SADS-CoV nsp1 inhibits the STAT1 phosphorylation by promoting K11/K48-linked polyubiquitination of JAK1 and blocks the STAT1 acetylation by degrading CBP.

The newly discovered zoonotic coronavirus swine acute diarrhea syndrome coronavirus (SADS-CoV) causes acute diarrhea, vomiting, dehydration, and high mortality rates in newborn piglets. Although SADS-CoV uses different strategies to evade the host's innate immune system, the specific mechanism(s) by which it blocks the interferon (IFN) response remains unidentified. In this study, the potential of SADS-CoV nonstructural proteins (nsp) to inhibit the IFN response was detected. The results determined that nsp1 was a potent antagonist of IFN response. SADS-CoV nsp1 efficiently inhibited signal transducer and activator of transcription 1 (STAT1) phosphorylation by inducing Janus kinase 1 (JAK1) degradation. Subsequent research revealed that nsp1 induced JAK1 polyubiquitination through K11 and K48 linkages, leading to JAK1 degradation via the ubiquitin-proteasome pathway. Furthermore, SADS-CoV nsp1 induced CREB-binding protein degradation to inhibit IFN-stimulated gene production and STAT1 acetylation, thereby inhibiting STAT1 dephosphorylation and blocking STAT1 transport out of the nucleus to receive antiviral signaling. In summary, the results revealed the novel mechanisms by which SADS-CoV nsp1 blocks the JAK-STAT signaling pathway via the ubiquitin-proteasome pathway. This study yielded valuable findings on the specific mechanism of coronavirus nsp1 in inhibiting the JAK-STAT signaling pathway and the strategies of SADS-CoV in evading the host's innate immune system.

§ Exercise data:

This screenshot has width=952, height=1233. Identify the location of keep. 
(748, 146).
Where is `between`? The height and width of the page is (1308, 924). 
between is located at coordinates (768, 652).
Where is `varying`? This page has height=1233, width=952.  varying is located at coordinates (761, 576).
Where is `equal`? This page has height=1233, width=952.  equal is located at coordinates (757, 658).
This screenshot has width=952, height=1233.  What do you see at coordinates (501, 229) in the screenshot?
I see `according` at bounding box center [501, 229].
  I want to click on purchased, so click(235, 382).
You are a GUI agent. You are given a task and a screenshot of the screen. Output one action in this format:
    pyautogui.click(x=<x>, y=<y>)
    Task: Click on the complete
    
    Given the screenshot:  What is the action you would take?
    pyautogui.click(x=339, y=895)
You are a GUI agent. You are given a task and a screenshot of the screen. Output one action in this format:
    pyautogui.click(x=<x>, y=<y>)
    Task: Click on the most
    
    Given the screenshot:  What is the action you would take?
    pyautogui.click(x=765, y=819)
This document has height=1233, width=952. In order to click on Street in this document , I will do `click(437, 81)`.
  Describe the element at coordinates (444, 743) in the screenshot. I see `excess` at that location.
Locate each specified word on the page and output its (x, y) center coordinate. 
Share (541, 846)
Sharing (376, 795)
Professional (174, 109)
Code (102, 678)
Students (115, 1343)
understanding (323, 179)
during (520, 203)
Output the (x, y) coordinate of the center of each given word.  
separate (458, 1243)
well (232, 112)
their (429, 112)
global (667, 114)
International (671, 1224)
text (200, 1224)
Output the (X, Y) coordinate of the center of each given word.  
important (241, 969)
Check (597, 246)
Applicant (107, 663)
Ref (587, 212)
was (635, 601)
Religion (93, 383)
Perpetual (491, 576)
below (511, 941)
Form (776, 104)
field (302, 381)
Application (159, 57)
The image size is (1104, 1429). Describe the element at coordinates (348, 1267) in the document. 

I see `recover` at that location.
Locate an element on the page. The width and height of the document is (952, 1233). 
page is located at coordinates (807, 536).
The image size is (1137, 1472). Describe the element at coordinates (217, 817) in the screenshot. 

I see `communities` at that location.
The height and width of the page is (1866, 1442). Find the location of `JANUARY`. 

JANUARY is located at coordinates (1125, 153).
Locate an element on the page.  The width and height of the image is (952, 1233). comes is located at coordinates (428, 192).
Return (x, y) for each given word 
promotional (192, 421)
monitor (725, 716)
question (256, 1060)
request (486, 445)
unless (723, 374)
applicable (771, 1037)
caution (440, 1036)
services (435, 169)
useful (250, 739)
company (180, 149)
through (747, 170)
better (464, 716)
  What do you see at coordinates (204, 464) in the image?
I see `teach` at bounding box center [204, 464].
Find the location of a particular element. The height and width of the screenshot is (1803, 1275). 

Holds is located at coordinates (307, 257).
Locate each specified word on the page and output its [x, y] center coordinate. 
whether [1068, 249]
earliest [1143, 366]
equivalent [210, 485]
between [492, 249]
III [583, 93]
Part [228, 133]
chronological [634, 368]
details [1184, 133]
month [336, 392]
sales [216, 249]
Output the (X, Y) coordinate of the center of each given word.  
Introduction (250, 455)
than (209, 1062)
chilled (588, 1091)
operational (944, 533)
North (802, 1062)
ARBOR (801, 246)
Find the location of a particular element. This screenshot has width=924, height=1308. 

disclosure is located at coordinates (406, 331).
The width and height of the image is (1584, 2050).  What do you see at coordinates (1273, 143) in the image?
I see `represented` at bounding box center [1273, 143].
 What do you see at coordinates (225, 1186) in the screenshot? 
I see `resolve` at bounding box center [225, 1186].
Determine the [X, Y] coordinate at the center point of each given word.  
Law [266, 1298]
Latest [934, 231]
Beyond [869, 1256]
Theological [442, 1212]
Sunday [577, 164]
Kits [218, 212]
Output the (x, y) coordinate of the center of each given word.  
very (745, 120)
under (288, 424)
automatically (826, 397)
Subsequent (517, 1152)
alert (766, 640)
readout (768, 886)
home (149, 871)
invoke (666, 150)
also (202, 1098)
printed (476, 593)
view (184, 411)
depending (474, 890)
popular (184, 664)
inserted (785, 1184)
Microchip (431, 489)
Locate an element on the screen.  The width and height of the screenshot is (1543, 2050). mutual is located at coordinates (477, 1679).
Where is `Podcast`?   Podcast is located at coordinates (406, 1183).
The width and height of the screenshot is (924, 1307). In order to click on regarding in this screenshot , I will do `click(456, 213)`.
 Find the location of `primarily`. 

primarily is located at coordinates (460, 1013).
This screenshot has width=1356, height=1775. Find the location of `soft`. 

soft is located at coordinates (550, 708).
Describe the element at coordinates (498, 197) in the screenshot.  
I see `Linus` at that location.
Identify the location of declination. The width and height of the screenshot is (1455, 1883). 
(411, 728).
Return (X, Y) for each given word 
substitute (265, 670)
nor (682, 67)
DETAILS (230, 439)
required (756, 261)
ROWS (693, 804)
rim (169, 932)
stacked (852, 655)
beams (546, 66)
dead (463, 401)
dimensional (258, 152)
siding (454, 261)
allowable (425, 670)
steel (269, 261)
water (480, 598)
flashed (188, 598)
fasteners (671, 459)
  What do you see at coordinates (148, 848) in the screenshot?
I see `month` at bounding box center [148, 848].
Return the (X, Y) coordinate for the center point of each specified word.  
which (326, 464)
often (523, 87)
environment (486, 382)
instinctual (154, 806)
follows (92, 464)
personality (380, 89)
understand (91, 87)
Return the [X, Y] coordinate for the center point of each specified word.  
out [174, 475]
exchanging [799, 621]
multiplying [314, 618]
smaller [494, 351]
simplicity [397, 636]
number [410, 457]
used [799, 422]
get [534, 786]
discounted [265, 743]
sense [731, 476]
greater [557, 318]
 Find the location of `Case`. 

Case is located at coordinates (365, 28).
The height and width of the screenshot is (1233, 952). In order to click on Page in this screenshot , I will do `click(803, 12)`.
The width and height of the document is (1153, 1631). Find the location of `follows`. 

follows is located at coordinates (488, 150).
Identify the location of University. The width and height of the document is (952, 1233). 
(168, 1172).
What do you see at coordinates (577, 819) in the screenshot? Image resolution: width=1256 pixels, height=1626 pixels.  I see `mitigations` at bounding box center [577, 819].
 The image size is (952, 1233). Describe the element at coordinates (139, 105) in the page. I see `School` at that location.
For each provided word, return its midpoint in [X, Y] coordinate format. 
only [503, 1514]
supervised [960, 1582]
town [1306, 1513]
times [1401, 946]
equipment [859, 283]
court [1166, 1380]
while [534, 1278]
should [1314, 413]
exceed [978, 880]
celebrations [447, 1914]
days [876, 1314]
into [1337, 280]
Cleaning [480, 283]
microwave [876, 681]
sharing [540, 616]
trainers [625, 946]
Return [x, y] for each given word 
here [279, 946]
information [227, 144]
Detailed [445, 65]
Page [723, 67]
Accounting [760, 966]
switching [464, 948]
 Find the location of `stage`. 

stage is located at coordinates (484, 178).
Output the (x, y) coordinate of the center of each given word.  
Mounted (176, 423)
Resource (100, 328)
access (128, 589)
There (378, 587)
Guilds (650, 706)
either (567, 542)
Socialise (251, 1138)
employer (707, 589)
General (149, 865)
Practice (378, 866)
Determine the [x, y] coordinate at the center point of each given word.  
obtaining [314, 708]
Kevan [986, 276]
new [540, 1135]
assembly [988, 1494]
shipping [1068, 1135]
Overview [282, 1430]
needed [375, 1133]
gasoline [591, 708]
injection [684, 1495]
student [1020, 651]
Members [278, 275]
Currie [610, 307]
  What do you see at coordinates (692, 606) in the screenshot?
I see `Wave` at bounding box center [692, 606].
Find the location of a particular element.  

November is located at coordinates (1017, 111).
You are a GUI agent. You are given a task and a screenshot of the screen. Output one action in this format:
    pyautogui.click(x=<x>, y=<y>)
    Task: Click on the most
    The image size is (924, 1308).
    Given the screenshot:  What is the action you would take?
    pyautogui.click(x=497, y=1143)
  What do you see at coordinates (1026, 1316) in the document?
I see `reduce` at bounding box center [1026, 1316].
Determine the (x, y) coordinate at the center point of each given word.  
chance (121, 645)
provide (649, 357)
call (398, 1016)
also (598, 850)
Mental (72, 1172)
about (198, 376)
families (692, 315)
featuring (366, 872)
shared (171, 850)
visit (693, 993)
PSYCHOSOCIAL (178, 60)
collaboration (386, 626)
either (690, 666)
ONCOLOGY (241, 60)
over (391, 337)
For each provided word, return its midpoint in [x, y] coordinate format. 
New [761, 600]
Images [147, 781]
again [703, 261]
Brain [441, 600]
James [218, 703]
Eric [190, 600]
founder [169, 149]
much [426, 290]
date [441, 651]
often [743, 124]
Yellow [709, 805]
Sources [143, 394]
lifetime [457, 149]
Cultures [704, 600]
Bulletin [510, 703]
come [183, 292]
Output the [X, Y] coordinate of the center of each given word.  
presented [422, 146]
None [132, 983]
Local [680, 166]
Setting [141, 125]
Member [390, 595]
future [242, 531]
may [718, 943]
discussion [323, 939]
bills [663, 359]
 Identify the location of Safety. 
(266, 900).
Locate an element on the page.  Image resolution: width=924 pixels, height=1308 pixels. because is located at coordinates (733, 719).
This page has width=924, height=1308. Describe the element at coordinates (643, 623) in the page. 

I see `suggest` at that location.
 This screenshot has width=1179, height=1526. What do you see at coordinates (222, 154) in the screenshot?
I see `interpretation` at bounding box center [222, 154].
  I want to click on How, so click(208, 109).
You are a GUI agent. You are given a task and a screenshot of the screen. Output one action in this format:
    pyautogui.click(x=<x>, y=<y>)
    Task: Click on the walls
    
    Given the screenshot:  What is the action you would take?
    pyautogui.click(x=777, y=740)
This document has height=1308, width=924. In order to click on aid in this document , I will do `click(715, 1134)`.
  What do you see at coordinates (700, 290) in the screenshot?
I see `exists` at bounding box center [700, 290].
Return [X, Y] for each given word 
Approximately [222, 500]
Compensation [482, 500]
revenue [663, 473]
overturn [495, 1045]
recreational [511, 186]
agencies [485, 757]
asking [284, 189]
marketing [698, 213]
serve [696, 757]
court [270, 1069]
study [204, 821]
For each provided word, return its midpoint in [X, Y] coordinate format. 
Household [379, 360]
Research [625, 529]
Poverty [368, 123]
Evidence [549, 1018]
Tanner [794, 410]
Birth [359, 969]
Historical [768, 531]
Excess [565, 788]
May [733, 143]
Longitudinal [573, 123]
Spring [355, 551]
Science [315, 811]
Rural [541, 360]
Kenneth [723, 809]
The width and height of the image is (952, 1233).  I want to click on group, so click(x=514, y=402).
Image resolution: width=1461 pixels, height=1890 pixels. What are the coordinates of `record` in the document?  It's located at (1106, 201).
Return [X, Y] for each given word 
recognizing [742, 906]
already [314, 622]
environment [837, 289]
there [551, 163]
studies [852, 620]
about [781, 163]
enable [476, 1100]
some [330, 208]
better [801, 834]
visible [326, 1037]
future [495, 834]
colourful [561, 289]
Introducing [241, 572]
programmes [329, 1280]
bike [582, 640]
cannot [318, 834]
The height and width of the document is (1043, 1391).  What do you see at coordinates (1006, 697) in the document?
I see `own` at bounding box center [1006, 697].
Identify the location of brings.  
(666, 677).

§ Problem statement: In the text on SADS-CoV nsp1, which protein does nsp1 degrade to block STAT1 acetylation?

§ The answer: CREB-binding protein (CBP)